- [ИСХОДНЫЙ ТЕКСТ]:
Так случилось, что этому пополнению не пришлось вступить в бой, хотя,
несмотря на это, по шесть-семь часов боевой подготовки ежедневно у них было.
А судьба у них сложилась так, что, наверное, все они вскоре по случаю Победы
были амнистированы. Сергей оставил мне свой московский адрес. И в мой первый
отпуск в конце 1946 года, когда мы с Ритой проездом через Москву на Дальний
Восток впервые попали в столицу нашей Родины и в первый раз увидели Кремль,
Мавзолей, Красную площадь, то все-таки выбрали время навестить заветный
московский адрес, однако дома Сергея не застали - он где-то недалеко под
Москвой продолжал служить. Но встреча с его родными, которым он,
оказывается, рассказал о нас, была сердечной и приятной.
2 мая пал Берлин! До окончательной Победы оставалась какая-то неделя, а
4 мая Батурин с Казаковым где-то добились разрешения совершить поездку в
Берлин, к рейхстагу.
И снова, как в Рогачеве, Бресте и Варшаве, в штурме Берлина мы не
участвовали, а только каким-то образом обеспечивали этот штурм ценою многих
жизней. Как и в Варшаву, так и сейчас в Берлин вошли в еще горящий город...

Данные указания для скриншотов
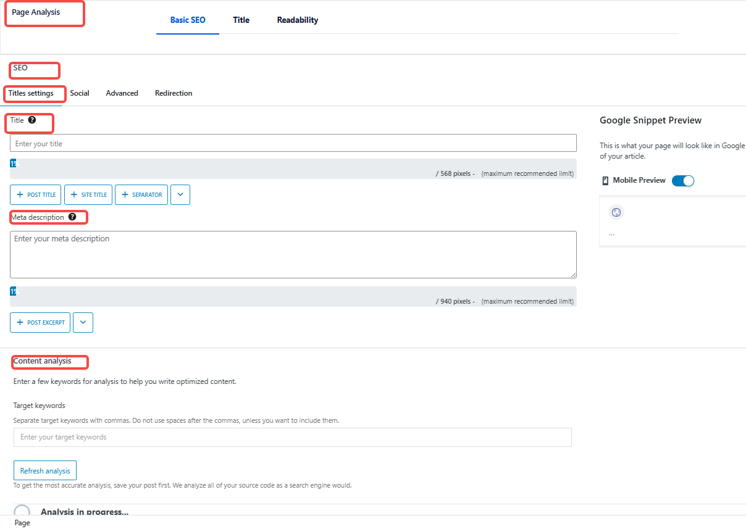Click the Meta description help icon
This screenshot has width=746, height=529.
[72, 217]
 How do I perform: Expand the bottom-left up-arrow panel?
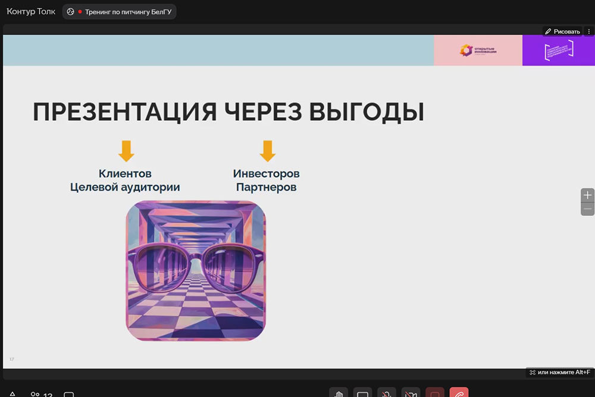point(12,395)
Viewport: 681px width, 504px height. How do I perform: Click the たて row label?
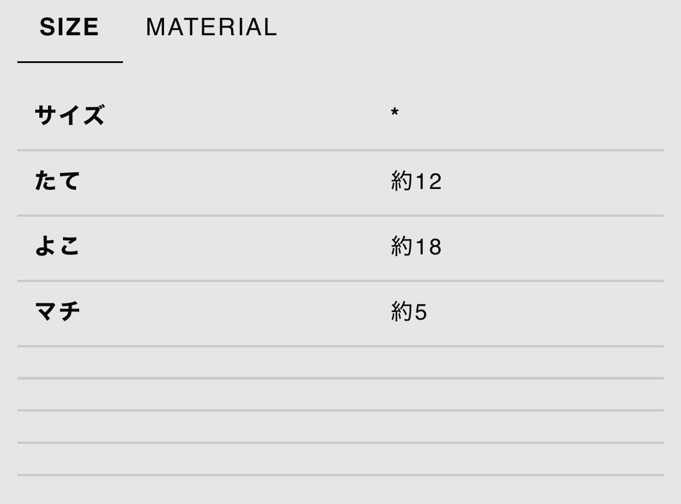[57, 181]
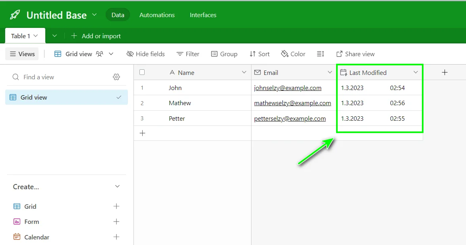Open the Group settings
This screenshot has width=466, height=245.
click(x=224, y=54)
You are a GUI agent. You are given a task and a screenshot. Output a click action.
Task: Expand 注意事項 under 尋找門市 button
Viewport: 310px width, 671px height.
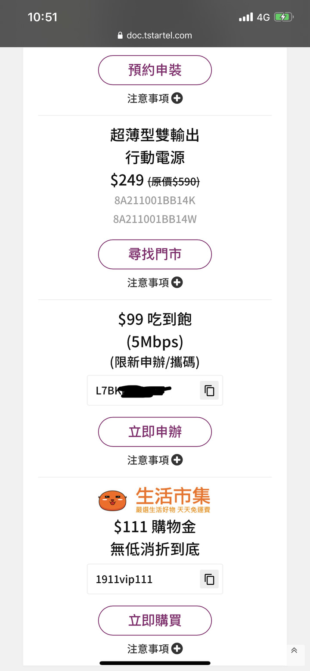click(177, 283)
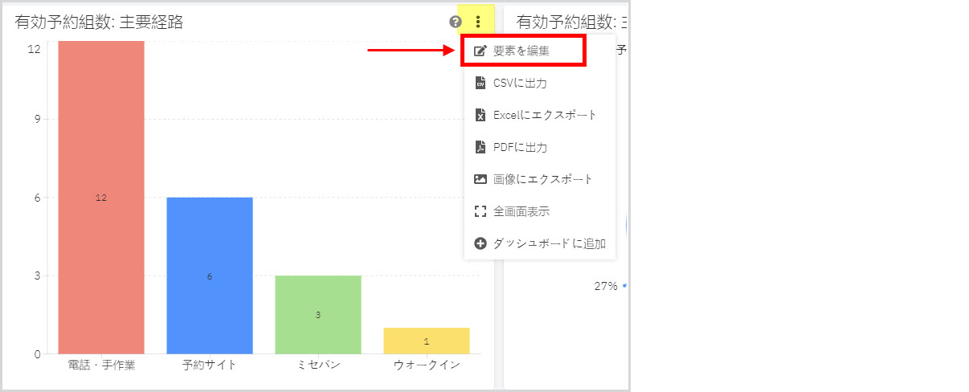Select ダッシュボードに追加 option
This screenshot has width=969, height=392.
(540, 243)

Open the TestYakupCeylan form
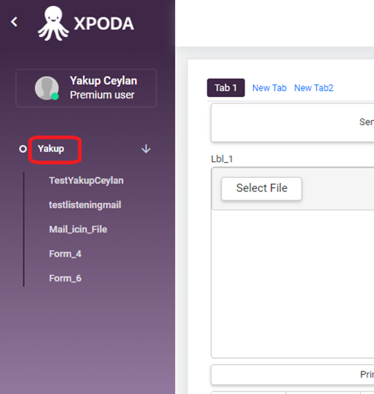click(x=86, y=180)
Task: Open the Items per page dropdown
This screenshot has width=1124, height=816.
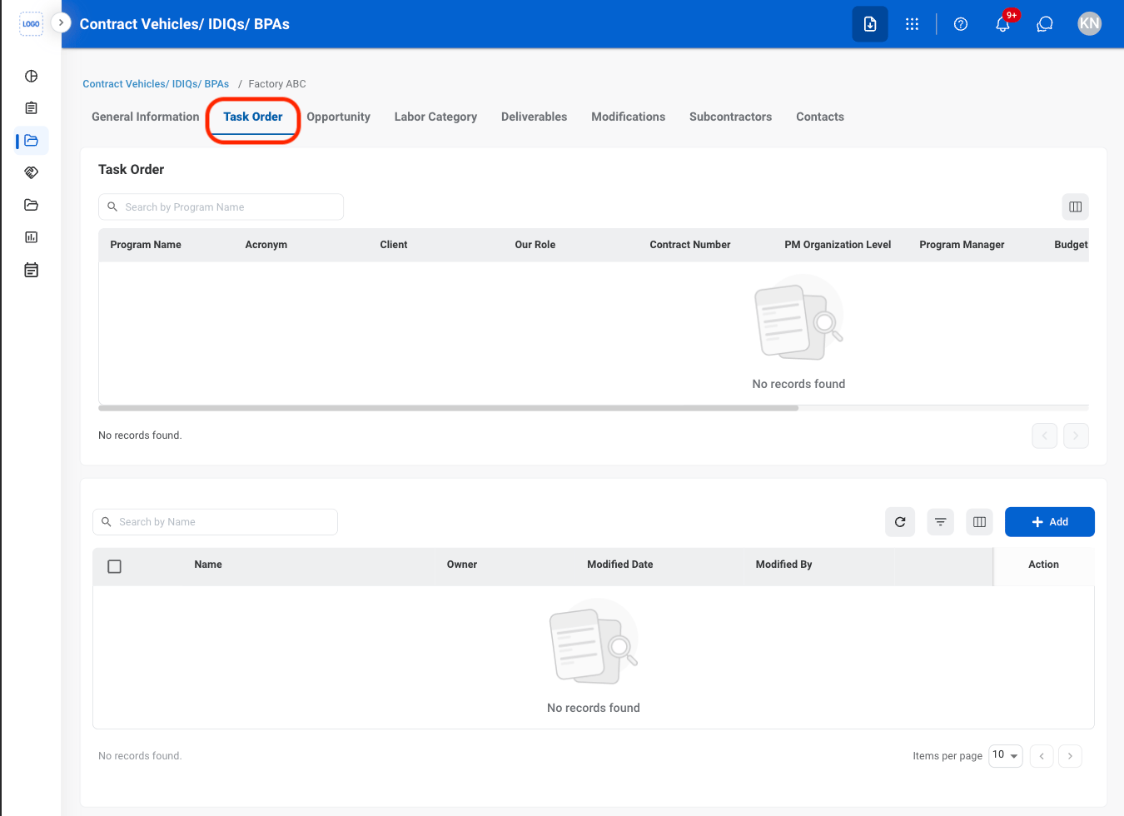Action: (x=1006, y=755)
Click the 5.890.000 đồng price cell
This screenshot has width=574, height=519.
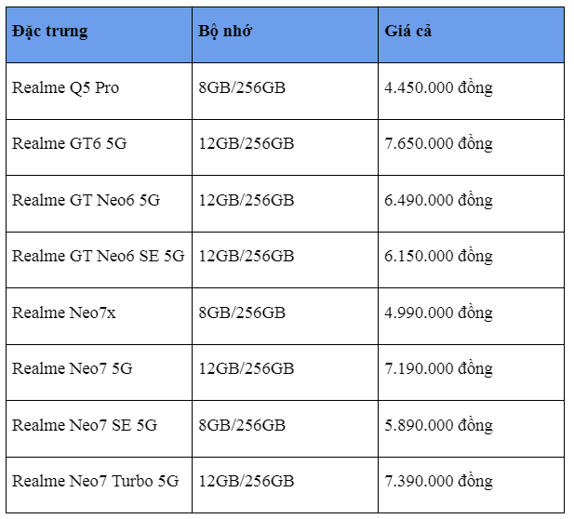[x=438, y=425]
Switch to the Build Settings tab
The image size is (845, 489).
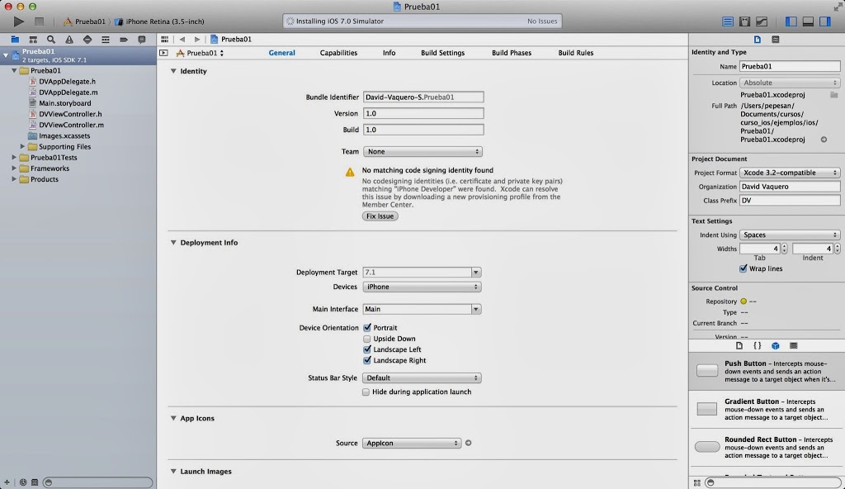click(x=442, y=53)
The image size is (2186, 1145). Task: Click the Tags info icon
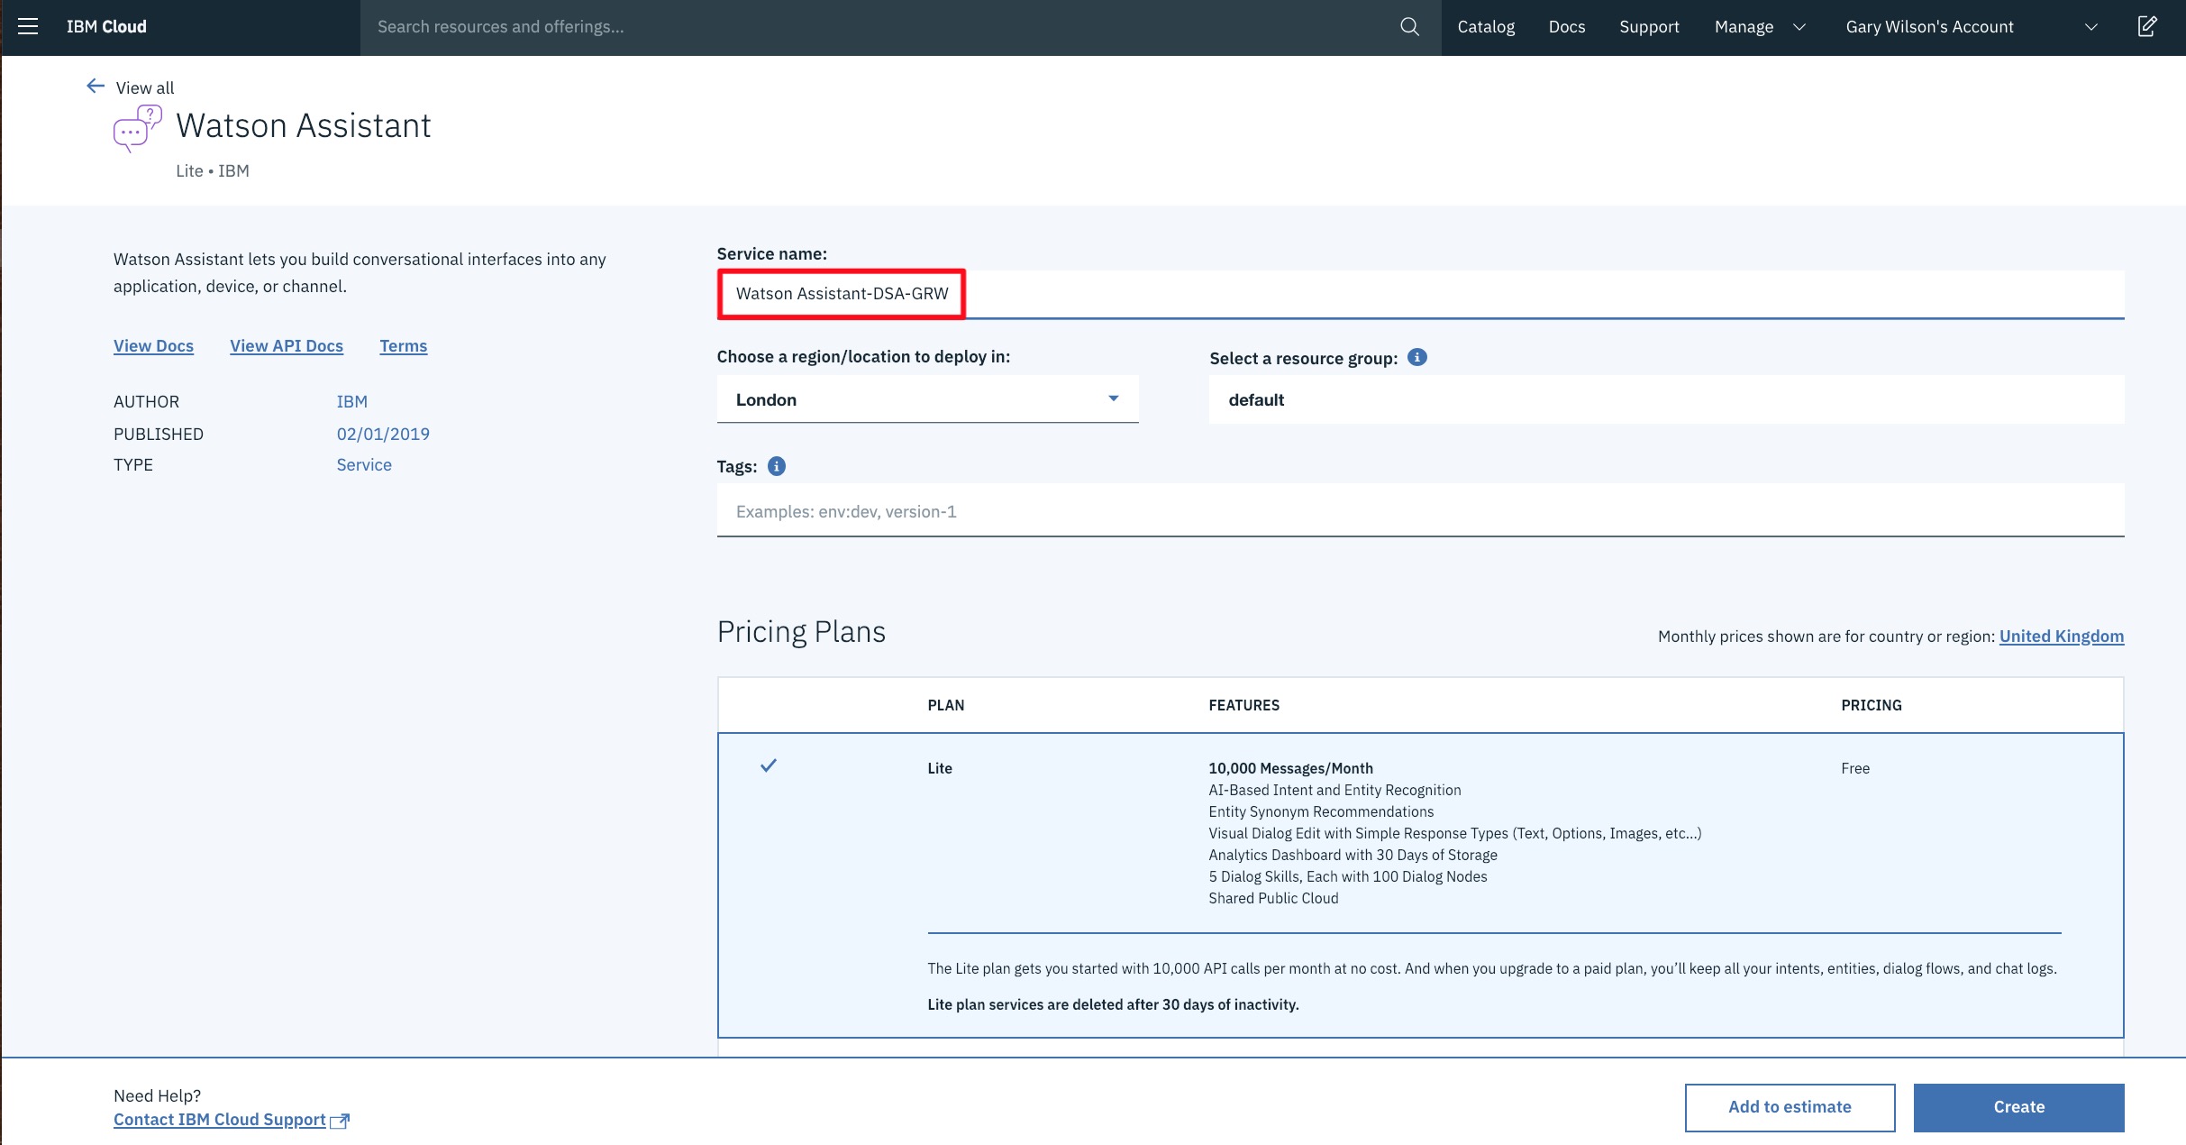[x=776, y=466]
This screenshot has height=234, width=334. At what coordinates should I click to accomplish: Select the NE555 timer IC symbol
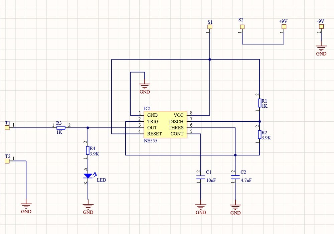164,124
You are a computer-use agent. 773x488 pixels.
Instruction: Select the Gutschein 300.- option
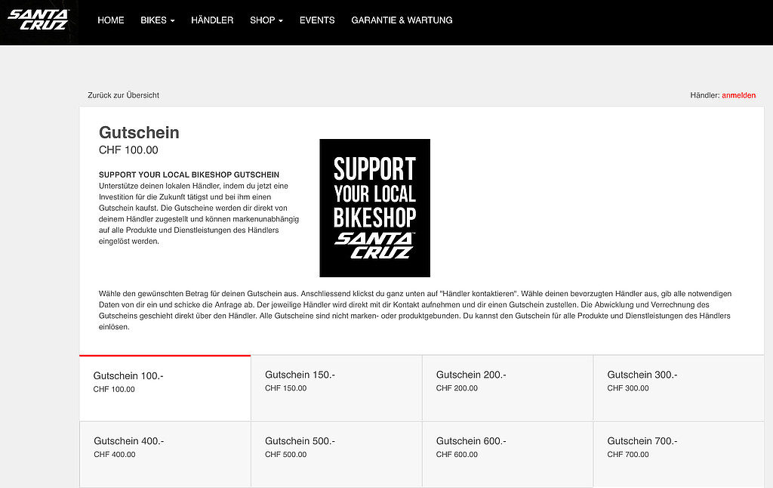pos(679,388)
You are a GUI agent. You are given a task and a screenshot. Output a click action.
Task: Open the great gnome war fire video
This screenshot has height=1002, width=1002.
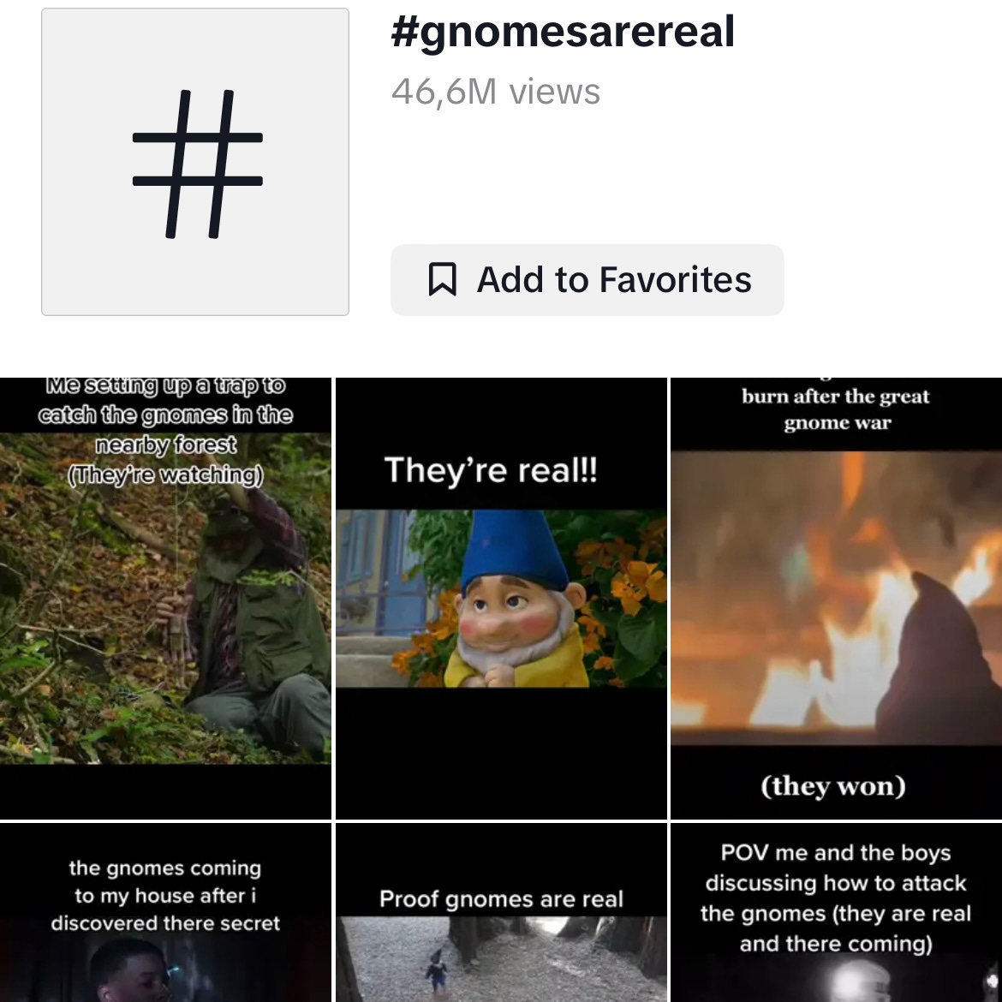(x=837, y=598)
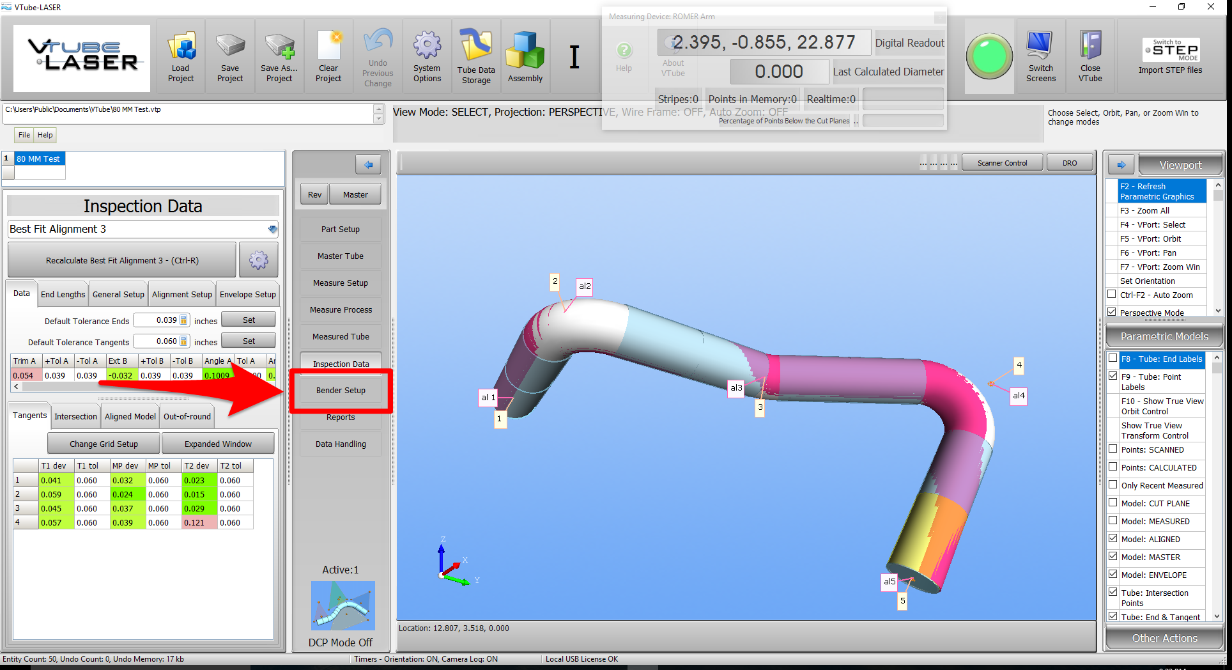Toggle the Ctrl-F2 Auto Zoom checkbox

coord(1112,295)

- [ЗАДАНИЕ]:
Какого числа пал Берлин, согласно исходному тексту?

- [ОТВЕТ]:
2 мая.